• Text section:
════

Re: Bug in mempool::map?

Igor Fedotov <ifedotov@xxxxxxxxxxxx> · Thu, 22 Dec 2016 01:55:02 +0300

On 12/22/2016 12:43 AM, Sage Weil wrote:
On Wed, 21 Dec 2016, Igor Fedotov wrote:
On 12/20/2016 11:15 PM, Sage Weil wrote:
It seems like we have a few common cases...

1) big blob, single ref (e.g., immutable large object, and then the entire
thing is referenced, modulo the last block).

2) tiny blob, single alloc unit.  a counter is sufficient.

3) everything else in between...

We could probably get away with special-case efficient representations of
just 1 and 2?
I'd say 1) = entire blob is referenced just once. And 2) = single alloc unit
and partially referenced.

Then we need at minimum a bit flag for 1), 'int' for 2) and vector<int> for
3).

Possible implementations are
A.{
int standalone_counter;  //this covers 1 & 2, value greater than alloc unit
means 1)
vector<int> per_au_counters; // and this one for 3 with the first counter
stored in standalone_counter
}
vs.
B.{
//reuse some blob flag for 1)
vector<int> per_au_counters; //for 2) and 3)
}
vs.
C.{
vector<int> per_au_counters; //for all cases
}

A. Saves one allocation for 1 & 2, wastes 4 bytes for 1. Plus requires some
simple tricks to use both standalone counter and vector.
B. Saves 1 allocation and 4 bytes for 1. Unified counter vector processing but
some minor tricks with a flag.

════

• Entries supplied:
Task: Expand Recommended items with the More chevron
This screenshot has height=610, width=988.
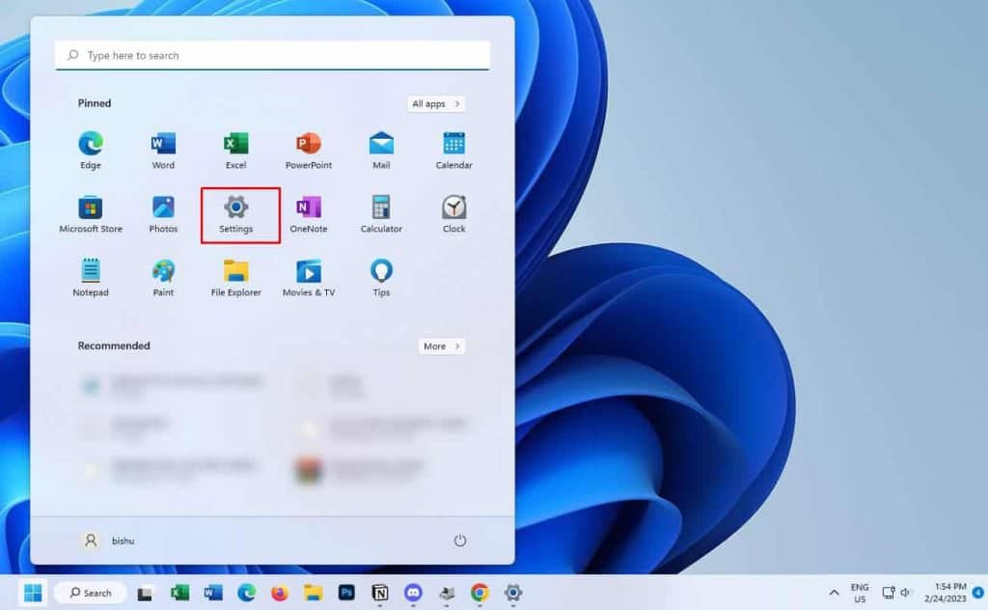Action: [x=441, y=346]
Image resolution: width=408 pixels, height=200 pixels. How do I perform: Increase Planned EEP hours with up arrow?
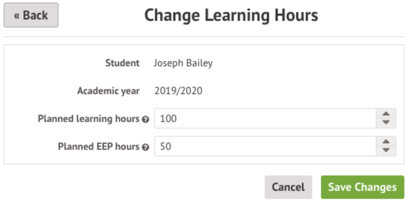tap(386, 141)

════

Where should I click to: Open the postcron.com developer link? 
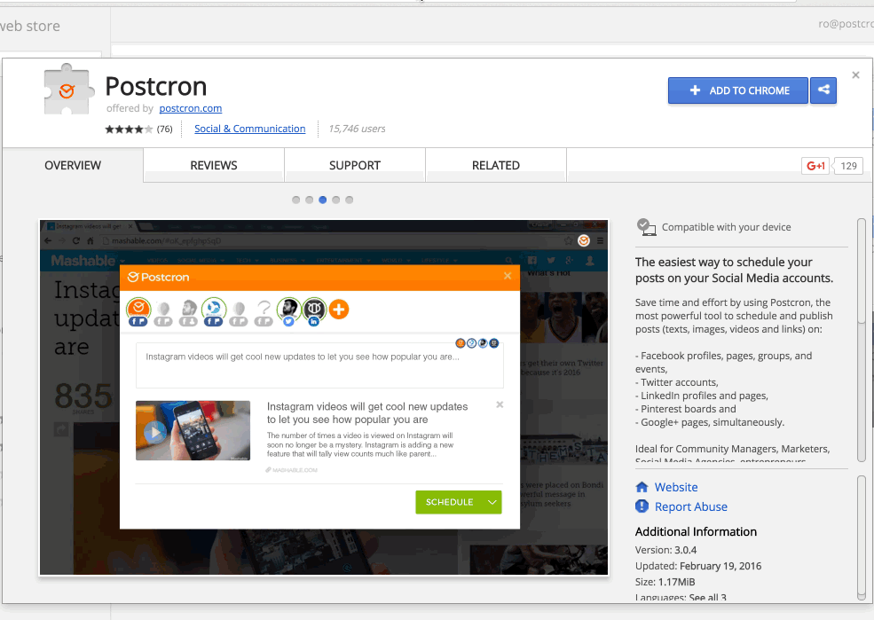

════

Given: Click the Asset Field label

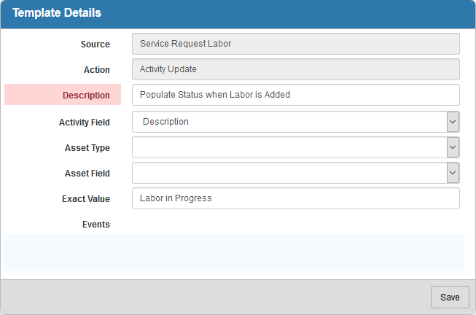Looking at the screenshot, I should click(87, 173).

════

• Exercises:
1 - In the entries from the line with "Task: Expand Recommended" to the line with "tap(386, 141)", replace "up arrow" with "down arrow" and leave everything else unchanged. Do not include the pictures in your answer.
2 - Continue the mailing-list reply on blob reference counters from the point where it stops.

• Results by task:
1 -
Task: Expand Recommended items with the More chevron
This screenshot has height=610, width=988.
Action: [x=441, y=346]
Image resolution: width=408 pixels, height=200 pixels. How do I perform: Increase Planned EEP hours with down arrow?
tap(386, 141)

2 -
C. Needs +1 allocation for 1 & 2. And wastes 4 bytes for 1. Unified counter
processing

I'd rather prefer B. implementation.
vector<int> is 24 bytes.  So if we're worried about memory, I think we
Yep, missed that...
want to have an alternative strategy.  Something like:

  uint8_t au_order;  ///< size of allocation unit (min_alloc_size may change)
Unless we pack the struct this byte field adds +8 bytes to struct size 
for 64-bit build. Another point is heap allocator granularity - most 
probably it will align allocated struct to 8 byte boundaries anyway. 
Hence we can use a full value instead of au_order.

Another concern is min_alloc_size change in general - have we ever 
performed any robust BlueStore testing against this feature?
It looks pretty dangerous and error-prone...

  union {
    long *ref_by_au;  ///< dynamically allocated array of bytes per au
    long ref_in_single_au;  ///< refs if blob is a single au (au_order=0?)
  }

Something simple like that?

I suspect get_ref/put_ref will get quite a bit simpler and more efficient
with per-au buckets.
yep.
Also, for compressed blobs, we can use the ref_in_single_au mode since we
can't deallocate it piecewise anyway...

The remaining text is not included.